3D Printing (3DP) and Selective Laser Sintering (SLS), a comprehensive comparison

1. Working Process

3D printing creates physical objects from digital design. The material used is power which is located in a build chamber. A printing head deposits liquid binder on to powder, thus it bonded together and forms layer. The build platform is lowered down an amount equal to the layer created. This process repeated to complete the 3D part. SLS principle completely differs from 3DP and works based on sintering principle. The powder material is heated and bonded together by fusion and forms layer. Heat source for sintering process is generated by laser.
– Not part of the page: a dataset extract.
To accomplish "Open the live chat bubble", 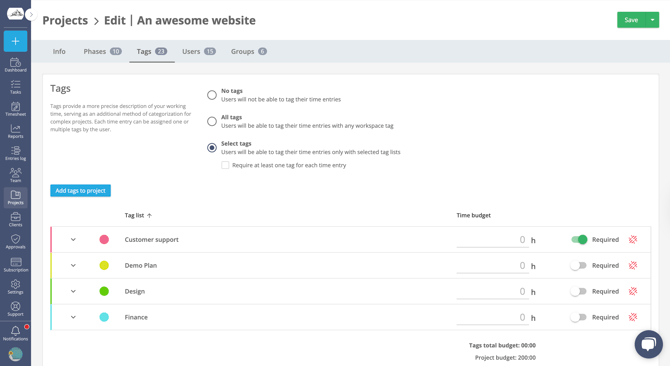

A Cad model imported to SLS system and completed layer by layer.

2. Process Variations
3DP also offers Jetted Photopolymer System (JPS) and Thermal Phase Change Inkjet Printing. 3DP has different types of printing head, such as single head and multi head printing devices that used on requirement. It also has an advantage to add sintering stage in the system to bond the powders further. SLS also has DMLS (Direct metal laser sintering). It uses precise and powerful laser to micro-weld the raw material.  It eliminates tooling time and creates complex shapes. DMSL is completely automated and uses 200 Watt Yb-fiber optic laser. The materials used in MDSL are Stainless steel, Aluminium, Cobalt and Nickel.

3. Processing materials

3DP used powder form of part material and liquid form of binder material. The part material used is bronze, ceramics, stainless steel, moulding sand, plaster and starch. The binder materials are wax, epoxy resin, elatomers and polyurethane. 3DP has limitations in the material selection when compared to SLS printing method. SLS works with variety of materials like plastics, glass, ceramics and metals. Normally aluminium-filled and glass filled Nylon 12 used. Common types of Nylon materials used are PA6, PA66 and PA11. Light weight, high durability, heat resistant and chemical resistant properties makes nylon as an ideal material for SLS products.

4. Design aspects

In SLS, powder materials which are not bonded together can act as support medium for overhanging or undercut features which means there is no need to provide additional support. The typical maximum size of part is 600 x 500 x 400 mm. The tensile strength of parts are depends on material type. SLS is better than 3DP. Very thinner layer / details can be made and has the ability to produce complex features, undercuts which allows engineers to incorporate multiple parts into single component. This eliminates the need of separate fasteners, mounting components which results substantial weight reduction.

5. Quality aspects

3DP parts are fragile direct from the process and can add multiple colours to the model. The tolerances are little higher (varies from ±0.1 to 0.5mm) than other printing methods, that means 3DP is not suitable where accurate fits are required, and the typical roughness is 60 ┬Ám Ra.  SLS parts offer good design accuracy, water / air tight, heat resistant, good chemical resilience and mechanical stability. Finished parts surfaces are rough and requires painting and coating. The raw material is powder; hence it needs frequent cleaning. Polymer part is thermal distortion which can cause shrinking and wrapping of fabricated parts.

6. Economical aspects

3DP even has fast build speed; it requires finishing which adds cost to parts. However the excess powder material can be reused. When compare to SLS, material usage is high in 3DP; however the material cost and direct labour cost also low. 3DP offers very low initial investment cost and requires skilled labours. Mainly SLS mainly offers low material cost in many applications. This method is suitable for small and precise parts, because of its lower speed. The raw material used here cannot be recycled and requires frequent cleaning. The finished part is rough and requires some post manufacturing activities.